Amplification of MYCN is associated with high-risk SHH-driven and group 4 medulloblastoma, while mis-expression and amplification of MYC is associated with aggressive group 3 tumors. The biology of these tumors, particularly the group 3/4 tumors, is poorly understood, with no effective targeted therapies. We have recently developed a model of group 4 medulloblastoma in which high levels of mutationally-stabilized MYCN protein drive oncogenesis. We have shown in other tumor types that modulation of the translational apparatus downstream of the mammalian target of rapamycin (mTOR) is required for MYC-driven oncogenesis and that there is a synergistic relationship between MYC and the mTOR axis to promote tumor formation. mTOR signals through two primary outputs, rpS6 kinase (S6K) and the translation initiation factor eIF4E. A new class of clinical mTOR active site inhibitors disrupts signaling through both effectors, whereas the allosteric binder rapamycin disrupts only S6K. We describe genetic and therapeutic studies aimed at distinguishing the effects of S6K and eIF4E in both tumor formation and in therapy.
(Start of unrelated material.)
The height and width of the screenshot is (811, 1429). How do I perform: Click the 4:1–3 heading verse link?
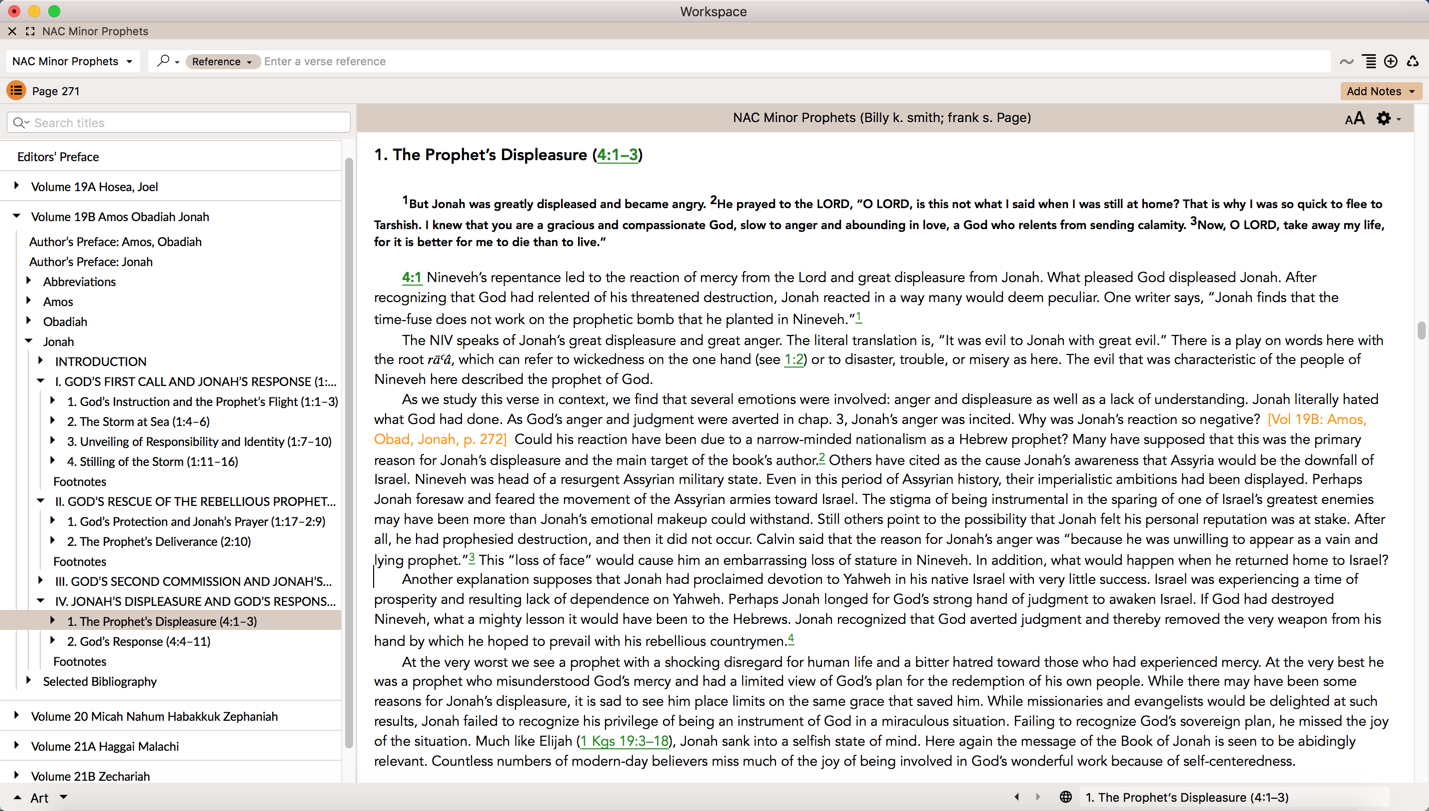[x=616, y=155]
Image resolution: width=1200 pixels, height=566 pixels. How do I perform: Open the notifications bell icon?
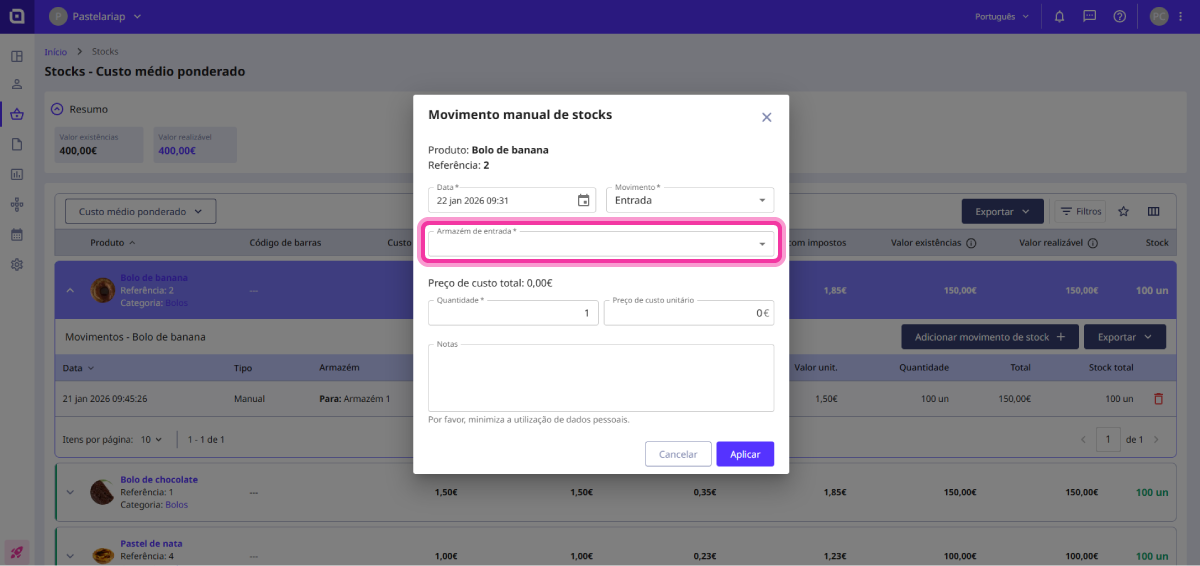pos(1059,17)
These mechanistically distinct activities have enormous therapeutic implications, as in our medulloblastoma model, active site inhibitors of mTOR, but not rapamycin, demonstrate efficacy. Taken together, this supports the idea that signaling through S6K is dispensable, whereas eIF4E is required for MYC-driven oncogenesis. Citation Format: Justin G. Meyerowitz, W. Clay Gustafson, Erin Nekritz, Fredrik Swartling, Kevan M. Shokat, Davide Ruggero, William A. Weiss. Targeting the translational apparatus in MYCN-driven medulloblastoma. [abstract]. In: Proceedings of the AACR Special Conference on Pediatric Cancer at the Crossroads: Translating Discovery into Improved Outcomes; Nov 3-6, 2013; San Diego, CA. Philadelphia (PA): AACR; Cancer Res 2013;74(20 Suppl):Abstract nr B78.